A 71-year-old female with hypertension was referred to our nephrology department with proteinuria and microscopic hematuria. She had had microscopic hematuria and had been examined by urologists, but no apparent abnormality was found. She had received the Moderna COVID-19 vaccine a week before noticing leg swelling. At admission, her vital signs were normal except for her blood pressure of 165/116. She has pitting edema in her lower legs. Lab data revealed serum creatinine of 0.94mg/dL, urinary protein of 1.5g/day, and urine blood of 1+. There was no evidence of hypocomplementemia or various autoantibodies. On day 2, she underwent a renal biopsy showing enlarged mesangial matrix and hyperplasia of mesangial cells with endocapillary proliferation in all glomeruli. GBM duplication and subendothelial and subepithelial electron dense deposits were observed with prominent intracellular proliferation. IF showed peripheral and mesangial deposits of IgG, C3, and C1q, with IgG predominance, suggesting ICGN secondary to infection-related glomerulonephritis.
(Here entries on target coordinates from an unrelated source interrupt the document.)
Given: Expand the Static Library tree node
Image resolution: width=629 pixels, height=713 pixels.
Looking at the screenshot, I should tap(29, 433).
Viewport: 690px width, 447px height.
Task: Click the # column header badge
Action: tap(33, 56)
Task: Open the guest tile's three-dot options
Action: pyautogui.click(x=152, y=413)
However, the investigation did not detect any etiology of ICGN. She received methyl prednisone of 1000 mg IV for 3 days followed by prednisone of 40 mg daily. She responded to the treatment and was discharged with no hematuria and decreased proteinuria of 0.62 g/day.

Discussion

We have experienced idiopathic ICGN following the Moderna COVID-19 vaccine. Cases with MPGN pattern injury are classified as hematologic, infection-related, collagen disease, or complement dysregulation, and idiopathic cases are considered to be rare. Since this case has mild hematuria prior to vaccination, we hypothesize that the vaccine exacerbates her glomerulonephritis or may affect complement regulation. Therefore we examine the patient's complement regulation genes and also the literature on the possibility of vaccines affecting complement dysregulation.